Profesi :Pelukis dan Pematung

Seniman Seni Rupa

Hendra Gunawan

Dilahirkan pada 11 Juni 1918 di Bandung, Jawa Barat. Ia beruntung karena sempat sempat masuk sekolah dan belajar melukis pada Wahdi, seorang pelukis pemandangan. Dari Wahdi, ia banyak menggali pengetahuan tentang melukis. Kegiatannya bukan hanya melukis semata, tetapi pada waktu senggang ia menceburkan diri pada grup sandiwara Sunda sebagai pelukis dekor. Dari pengalaman itulah, ia mengasah kemampuannya.

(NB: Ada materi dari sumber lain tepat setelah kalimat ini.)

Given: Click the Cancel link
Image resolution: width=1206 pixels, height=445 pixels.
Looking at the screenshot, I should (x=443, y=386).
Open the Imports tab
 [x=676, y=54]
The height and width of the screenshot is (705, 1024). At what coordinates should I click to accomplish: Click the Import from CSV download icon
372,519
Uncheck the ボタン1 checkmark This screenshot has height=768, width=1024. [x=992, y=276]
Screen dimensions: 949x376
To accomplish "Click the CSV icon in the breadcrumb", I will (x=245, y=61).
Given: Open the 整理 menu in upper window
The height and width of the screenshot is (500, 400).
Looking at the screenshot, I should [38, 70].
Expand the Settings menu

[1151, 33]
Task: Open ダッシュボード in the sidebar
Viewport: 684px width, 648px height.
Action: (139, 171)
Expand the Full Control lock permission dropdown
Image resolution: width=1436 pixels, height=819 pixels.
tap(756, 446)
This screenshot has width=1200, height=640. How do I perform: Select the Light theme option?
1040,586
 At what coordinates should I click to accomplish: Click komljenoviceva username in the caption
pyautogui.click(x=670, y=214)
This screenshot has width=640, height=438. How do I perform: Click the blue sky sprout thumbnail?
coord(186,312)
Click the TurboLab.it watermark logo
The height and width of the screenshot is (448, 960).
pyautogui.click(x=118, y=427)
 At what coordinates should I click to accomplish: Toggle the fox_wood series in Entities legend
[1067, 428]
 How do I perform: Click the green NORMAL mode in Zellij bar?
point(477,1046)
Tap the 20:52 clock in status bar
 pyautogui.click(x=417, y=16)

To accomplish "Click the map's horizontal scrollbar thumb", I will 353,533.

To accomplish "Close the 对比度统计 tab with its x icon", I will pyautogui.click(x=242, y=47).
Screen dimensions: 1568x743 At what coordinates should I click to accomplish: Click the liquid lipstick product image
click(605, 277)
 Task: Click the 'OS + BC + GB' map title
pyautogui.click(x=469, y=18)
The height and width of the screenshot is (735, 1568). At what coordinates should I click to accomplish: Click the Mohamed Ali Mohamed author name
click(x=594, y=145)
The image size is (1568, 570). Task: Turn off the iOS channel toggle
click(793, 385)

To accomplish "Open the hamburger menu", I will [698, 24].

Pertemuannya dengan Affandi merupakan fase dan sumber inspirasi jalan hidupnya untuk menjadi seorang pelukis. Dengan didasari niat yang tulus dan besar, ia memberanikan diri melangkah maju. Bermodalkan pensil, kertas, kanvas dan cat ia mulai berkarya. Komunitas dari pergaulannya ikut mendukung dan terus mendorongnya untuk berkembang. Keberaniannya terlihat ketika ia membentuk Sanggar Pusaka Sunda pada tahun 1940-an bersama pelukis Bandung dan pernah beberapa kali mengadakan pameran bersama.

Revolusipun pecah, Hendra ikut berjuang. Baginya antara melukis dan berjuang sama pentingnya. Pengalamannya di front perjuangan banyak memberi inspirasi baginya. Dari sinilah lahir karya-karya lukisan Hendra yang revolusioner. Lukisan “Pengantin Revolusi”, disebut-sebut sebagai karya empu dengan ukuran kanvas yang besar, tematik yang menarik dan warna yang menggugah semangat juang. Nuansa kerakyatan menjadi fokus dalam pemaparan lukisannya.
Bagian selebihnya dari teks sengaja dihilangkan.